IX. Encouraging the Innovation on Regulated Market-Oriented Debt-Equity Swap Model. Banks, implementation institutions and enterprises shall be encouraged to conduct exploration and innovation on market-oriented debt-equity swap operation methods, fund raising, enterprise reform and other aspects under the institutional framework, and give priority to adopting business models with good comprehensive effect for deleveraging, reducing costs, promoting reform, and promoting transformation. The market-oriented debt-equity swap innovation models for which the requirements of the policies currently in force are not clear or the policies currently in force need to be adjusted shall be submitted to the Office of the Inter-Ministerial Joint Meeting and be implemented upon research and feedback by the Office of the Inter-Ministerial Joint Meeting in conjunction with the relevant departments.
X. Regulating the management of the submission of information on market-oriented debt-equity swap projects. For integrated deleveraging plans combining equity and debt, the total agreed amount and the amount of enterprise's equity interests intending to be ultimately increased shall be submitted when a framework agreement is signed, and the latter shall be the debt-equity contract amount; the amount of in-place funds and increased amount of enterprise's equity interests shall be submitted when the funds are available; and the amount of equity recognized by an accounting firm shall be submitted as the amount of actual equity swap when all equity swaps agreed are completed. When submitting information on debt-equity swap projects, the implementation institutions shall clearly specify the nature of the agreement entered into with the enterprises and include the amount of the substantive contract with legal binding force in the contract amount, and shall no longer include the intentional marketing agreed amount in the contract amount.
The Inter-Ministerial Joint Meeting shall organize and coordinate the accelerated implementation of the relevant policies in the Opinions.

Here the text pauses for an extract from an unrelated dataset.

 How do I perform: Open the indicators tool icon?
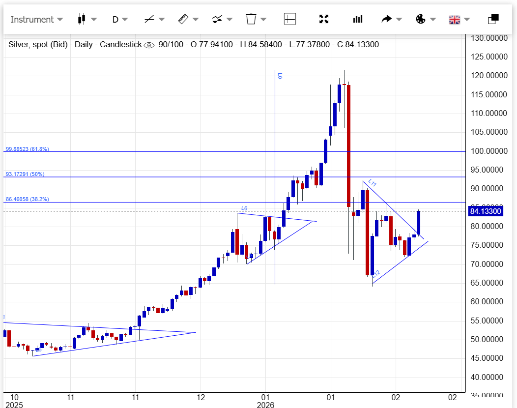pos(217,19)
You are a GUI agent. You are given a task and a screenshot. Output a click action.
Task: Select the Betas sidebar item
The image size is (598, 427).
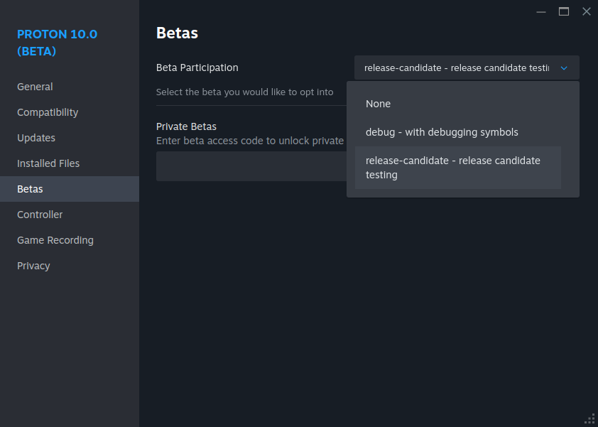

To implement the tax policies, qualified market-oriented debt-equity swap enterprises may, according to the provisions, enjoy the preferential tax policies concerning to restructuring of enterprises; to meet the actual needs of the market-oriented debt-equity swap business, the relevant departments shall study and adopt appropriate support methods to motivate and direct the market-oriented debt-equity swaps, and provide relatively stable, low-cost medium- and long-term financial support for the relevant banks and implementation institutions according to the market-oriented debt-equity swap business scale, in-place rate, deleveraging quality and other factors; and under the premise of preventing loss of state-owned assets, the marketization degree of pricing of equity swaps of state-owned enterprises shall be enhanced, pricing of equity swaps of state-owned listed companies shall be allowed to be determined by referring to the trading price on the secondary stock market and pricing of equity swaps of unlisted state-owned enterprises shall be allowed to be determined by referring to the competitive market quotations or other fair prices.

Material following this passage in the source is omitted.